Thursday, 22 April 2010

NHS SUPPORTS ILADS

Despite all the controversy over diagnosis and treatment of Lyme Disease it is good to see the NHS Map of medicine open minded to the fact that some patients may need long term antibiotics.
http://healthguides.mapofmedicine.com/choices/map/lyme_disease1.html

Fortunately it was my positive response to antibiotics which led my GP to suspect Lyme Disease. My Arthritis and muscle weakness significantly improved on a chance course of Amoxycillin given for chest throat and sinus infection. The record was on the computer when I had visited the surgery with bites bulls eye rashes summer flu and migrating arthralgias. Many of the over 2000 patients I am in touch with on Eurolyme do not respond quite so quickly as I did, but it is good to have access to the NHS Map of medicine when discussing treatment options with our doctors.

'Lyme disease
Last reviewed: 28-Jan-2010 Due for review: 29-Feb-2012 Printed on: 11-Feb-2010 © Map of Medicine Ltd All rights reserved
IMPORTANT NOTE
Last reviewed refers to the date of completion of the most recent review process for a pathway.
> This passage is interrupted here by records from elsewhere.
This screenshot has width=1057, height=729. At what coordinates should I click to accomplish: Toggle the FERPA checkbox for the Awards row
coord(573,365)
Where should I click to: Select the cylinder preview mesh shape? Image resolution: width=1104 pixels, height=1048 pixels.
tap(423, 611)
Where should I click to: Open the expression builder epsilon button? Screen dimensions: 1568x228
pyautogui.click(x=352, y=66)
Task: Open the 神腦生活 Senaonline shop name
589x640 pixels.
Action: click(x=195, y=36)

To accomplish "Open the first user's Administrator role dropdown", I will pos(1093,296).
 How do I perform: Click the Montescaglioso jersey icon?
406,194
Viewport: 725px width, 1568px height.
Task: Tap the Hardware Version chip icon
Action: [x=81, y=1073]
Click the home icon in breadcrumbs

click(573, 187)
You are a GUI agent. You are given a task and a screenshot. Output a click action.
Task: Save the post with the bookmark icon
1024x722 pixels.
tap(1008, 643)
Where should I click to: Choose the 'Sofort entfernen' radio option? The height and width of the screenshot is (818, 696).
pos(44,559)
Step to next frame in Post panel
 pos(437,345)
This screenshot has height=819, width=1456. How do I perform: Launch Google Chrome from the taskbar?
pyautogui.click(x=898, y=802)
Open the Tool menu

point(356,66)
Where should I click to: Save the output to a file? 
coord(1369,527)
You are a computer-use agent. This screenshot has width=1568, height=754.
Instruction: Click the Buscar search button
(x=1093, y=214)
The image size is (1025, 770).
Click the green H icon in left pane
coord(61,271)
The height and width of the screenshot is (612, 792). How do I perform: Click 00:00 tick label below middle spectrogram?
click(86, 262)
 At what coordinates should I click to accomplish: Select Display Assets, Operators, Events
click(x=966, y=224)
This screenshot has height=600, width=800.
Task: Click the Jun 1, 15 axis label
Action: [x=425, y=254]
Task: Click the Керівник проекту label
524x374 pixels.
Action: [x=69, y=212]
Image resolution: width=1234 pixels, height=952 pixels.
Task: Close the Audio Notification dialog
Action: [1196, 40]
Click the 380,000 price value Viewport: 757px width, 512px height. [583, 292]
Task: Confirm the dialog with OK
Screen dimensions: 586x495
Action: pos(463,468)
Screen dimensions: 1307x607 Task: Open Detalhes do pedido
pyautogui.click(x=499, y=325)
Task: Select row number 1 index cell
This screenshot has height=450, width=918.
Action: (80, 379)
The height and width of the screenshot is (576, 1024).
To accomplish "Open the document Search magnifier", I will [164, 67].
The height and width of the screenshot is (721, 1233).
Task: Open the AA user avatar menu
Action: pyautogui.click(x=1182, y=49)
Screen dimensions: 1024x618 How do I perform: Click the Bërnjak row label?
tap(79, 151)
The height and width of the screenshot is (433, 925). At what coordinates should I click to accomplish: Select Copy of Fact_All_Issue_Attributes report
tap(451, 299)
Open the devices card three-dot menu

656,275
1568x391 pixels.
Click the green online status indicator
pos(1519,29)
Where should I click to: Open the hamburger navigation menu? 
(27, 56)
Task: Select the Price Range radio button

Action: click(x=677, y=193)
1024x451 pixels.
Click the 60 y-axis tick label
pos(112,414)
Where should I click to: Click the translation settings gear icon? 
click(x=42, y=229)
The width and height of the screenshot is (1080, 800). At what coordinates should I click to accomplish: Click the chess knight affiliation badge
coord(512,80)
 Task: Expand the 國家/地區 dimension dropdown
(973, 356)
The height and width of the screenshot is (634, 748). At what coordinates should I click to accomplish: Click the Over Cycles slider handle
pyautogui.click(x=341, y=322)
All pathways are reviewed regularly every twelve months, and on
an ad hoc basis if required.
For terms of use please see our Terms and Conditions http://mapofmedicine.com/map/legal Page 7 of 9
• for late Lyme disease:
• cefotaxime is likely to be beneficial
• it is not known whether ceftriaxone is beneficial when given alone
• ceftriaxone in combination with doxycycline is not effective
In general:
• long-term antibiotic therapy in patients with persistent symptoms is thought to provide no additional benefit
• monitor response based on clinical improvement
• beware of potential adverse drug reactions
• Jarisch-Herxheimer reactions may occur shortly after start of treatment
• patients should have daily electrocardiograms (ECGs) during admission to detect evidence of cardiac conduction defects
The alternative view by the International Lyme and Associated Diseases Society (ILADS) is:
• treatment with antibiotics is needed for a longer duration than is currently common practice, especially in patients with
continuing symptoms (post-Lyme syndrome)
• some studies have shown that longer courses of antibiotics (eg one month of IV ceftriaxone) improve the primary outcome of
fatigue in post-Lyme syndrome as well as improvements in long-term cognition and physical functioning
In the absence of current consensus between IDSA and ILADS:
• longer course (more than 21 days) of antibiotics may be beneficial in some sub-groups of patients, eg Lyme encephalopathy,
post-Lyme disease, after consultation with Lyme experts'

What better Lyme experts are there than those affiliated to ILADS considering the thousands of patients they see most of which find their symptoms improve on long term treatment.